A typical kernel implementation accepts TensorView parameters, validates metadata (dtype, shape, device), and then accesses the data pointer for computation:

#include <tvm/ffi/tvm_ffi.h>

void MyKernel(tvm::ffi::TensorView input, tvm::ffi::TensorView output) {
  // Validate dtype & device
  if (input.dtype() != DLDataType{kDLFloat, 32, 1})
    TVM_FFI_THROW(TypeError) << "Expect float32 input, but got " << input.dtype();
  if (input.device() != DLDevice{kDLCUDA, 0})
    TVM_FFI_THROW(ValueError) << "Expect input on CUDA:0, but got " << input.device();
  // Access data pointer
  float* input_data_ptr = static_cast<float*>(input.data_ptr());
  float* output_data_ptr = static_cast<float*>(output.data_ptr());
  Kernel<<<...>>>(..., input_data_ptr, output_data_ptr, ...);
}

On the C++ side, the following APIs are available to query a tensor’s metadata:

TensorView::shape() and Tensor::shape()

shape array

TensorView::dtype() and Tensor::dtype()

element data type

TensorView::data_ptr() and Tensor::data_ptr()

base pointer to the tensor’s data

TensorView::device() and Tensor::device()

device type and id

TensorView::byte_offset() and Tensor::byte_offset()
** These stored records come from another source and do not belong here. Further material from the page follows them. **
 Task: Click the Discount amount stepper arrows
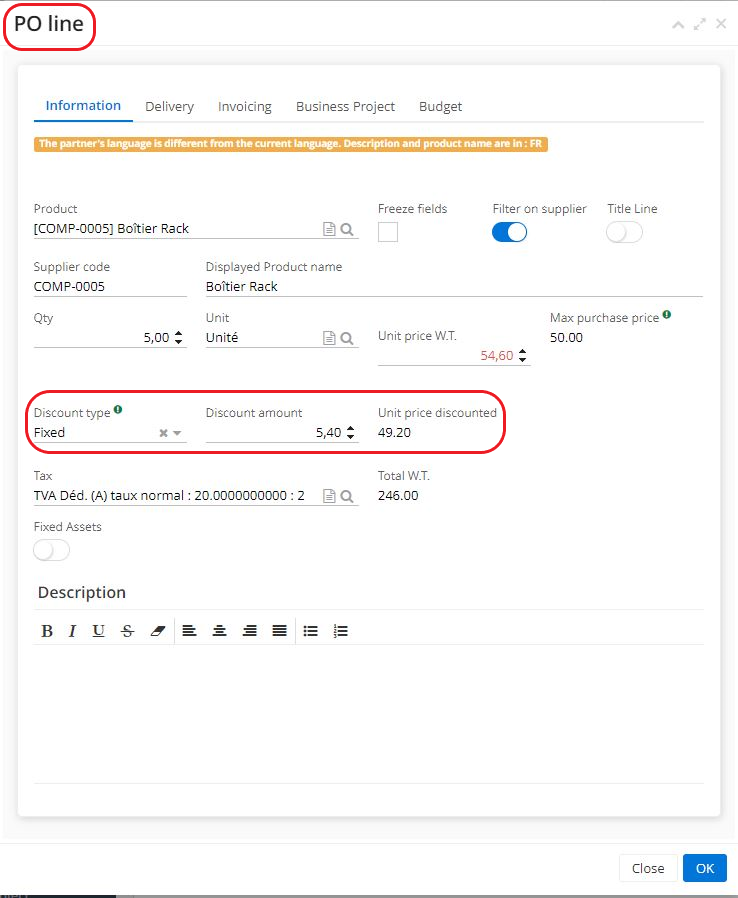(350, 433)
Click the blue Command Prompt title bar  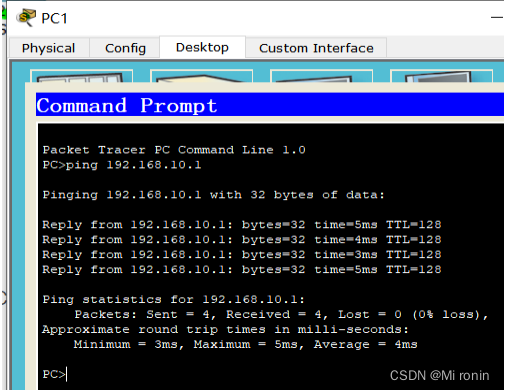coord(270,105)
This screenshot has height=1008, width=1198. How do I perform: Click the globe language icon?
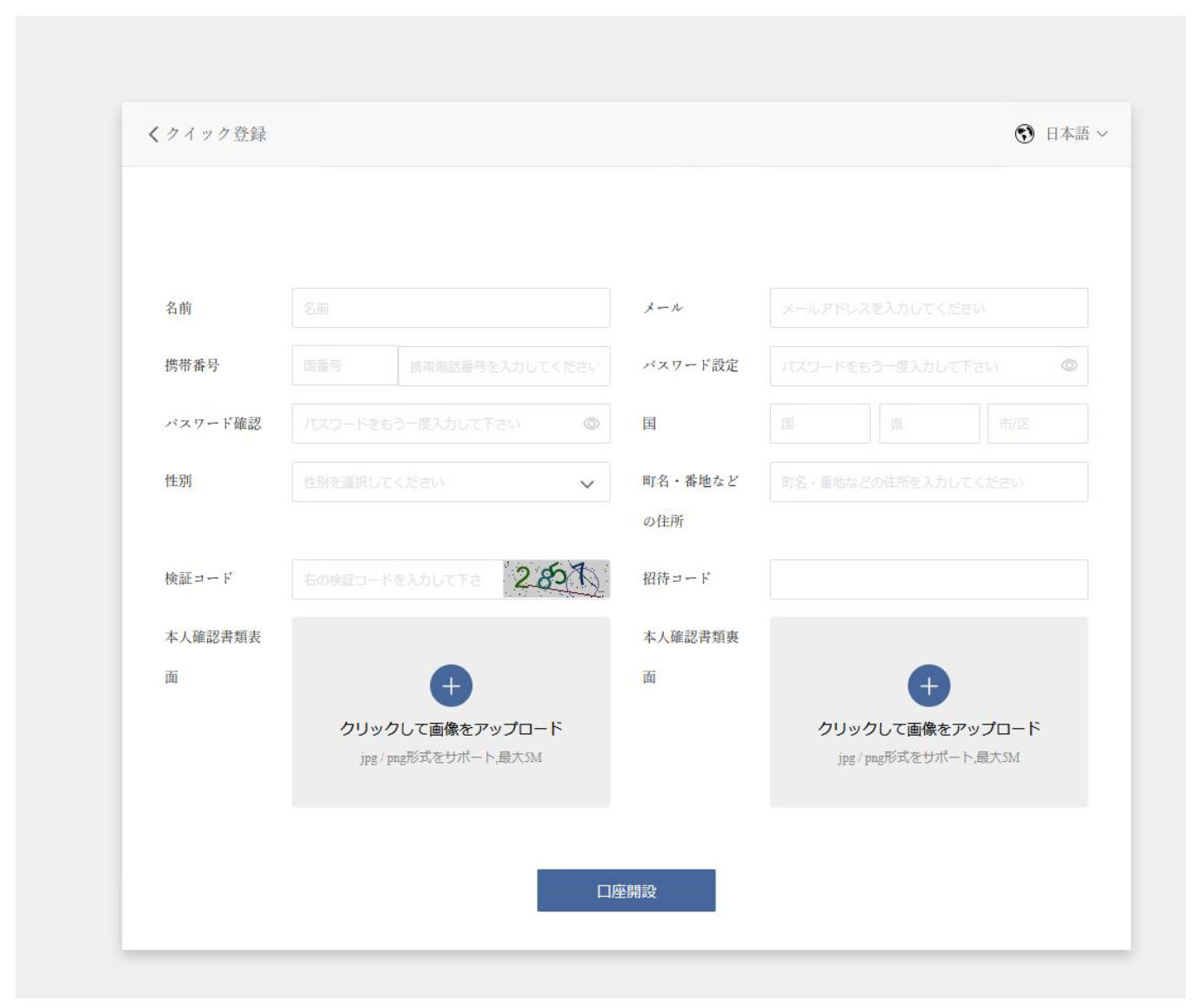1024,134
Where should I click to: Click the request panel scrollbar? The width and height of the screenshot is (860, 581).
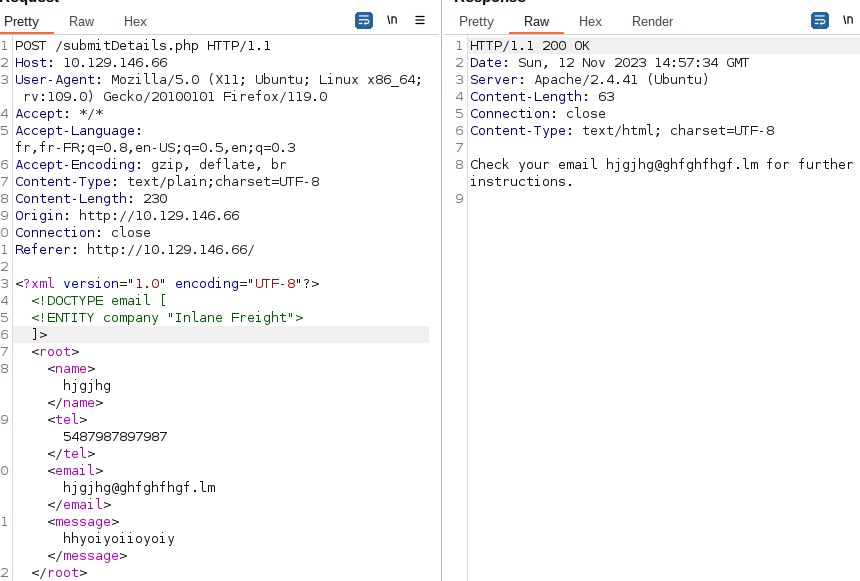pos(435,300)
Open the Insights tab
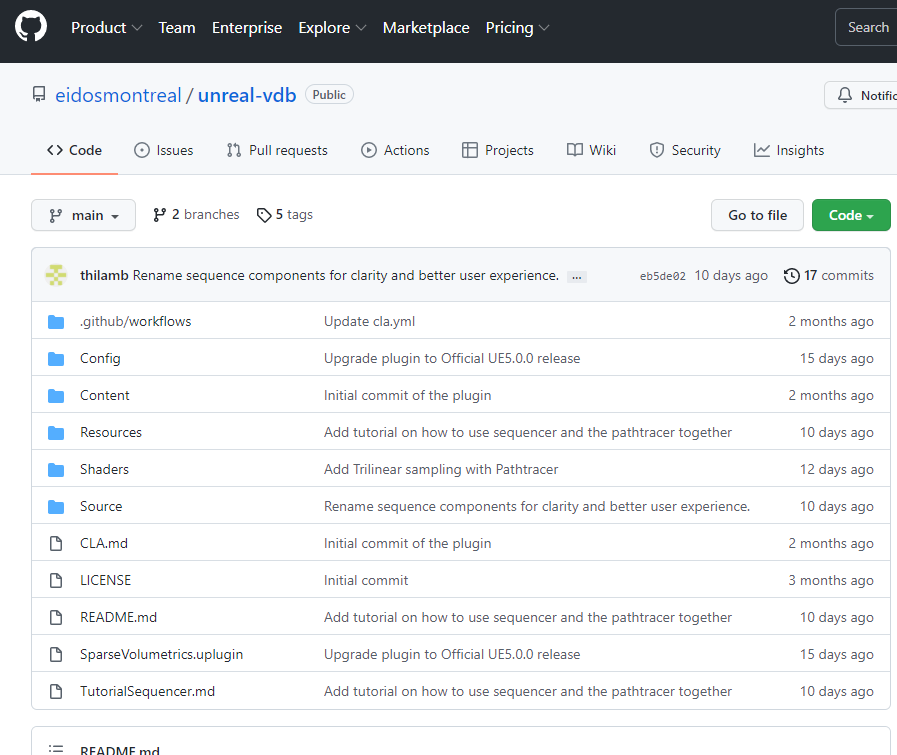The image size is (897, 755). pos(789,151)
byte offset to the first element

TensorView::ndim() and Tensor::ndim()

number of dimensions (ShapeView::size)

TensorView::numel() and Tensor::numel()

total number of elements (ShapeView::Product)

PyTorch Interop#

On the Python side, tvm_ffi.Tensor is a managed n-dimensional array that:

The following example demonstrates a typical round-trip pattern:

import tvm_ffi
import torch

x_torch = torch.randn(1024, device="cuda")
x_tvm_ffi = tvm_ffi.from_dlpack(x_torch, require_contiguous=True)
x_torch_again = torch.from_dlpack(x_tvm_ffi)

In this example, tvm_ffi.from_dlpack() creates x_tvm_ffi, which views the same memory as x_torch. Similarly, torch.from_dlpack() creates x_torch_again, which shares the underlying buffer with both x_tvm_ffi and x_torch. No data is copied in either direction.

C++ Allocation#

TVM-FFI is not a kernel library and is not linked to any specific device memory allocator or runtime. However, it provides standardized allocation entry points for kernel library developers by interfacing with the surrounding framework’s allocator - for example, using PyTorch’s allocator when running inside a PyTorch environment.

Env Allocator. Use Tensor::FromEnvAlloc() along with C API TVMFFIEnvTensorAlloc() to allocate a tensor using the framework’s allocator.

Tensor tensor = Tensor::FromEnvAlloc(
  TVMFFIEnvTensorAlloc,
  /*shape=*/{1, 2, 3},
  /*dtype=*/DLDataType({kDLFloat, 32, 1}),
  /*device=*/DLDevice({kDLCPU, 0})
);

In a PyTorch environment, this is equivalent to torch.empty().

Warning

While allocation APIs are available, it is generally recommended to avoid allocating tensors inside kernels. Instead, prefer pre-allocating outputs and passing them as tvm::ffi::TensorView parameters. This approach:

  • avoids memory fragmentation and performance pitfalls,

  • prevents CUDA graph incompatibilities on GPU, and

  • allows the outer framework to control allocation policy (pools, device strategies, etc.).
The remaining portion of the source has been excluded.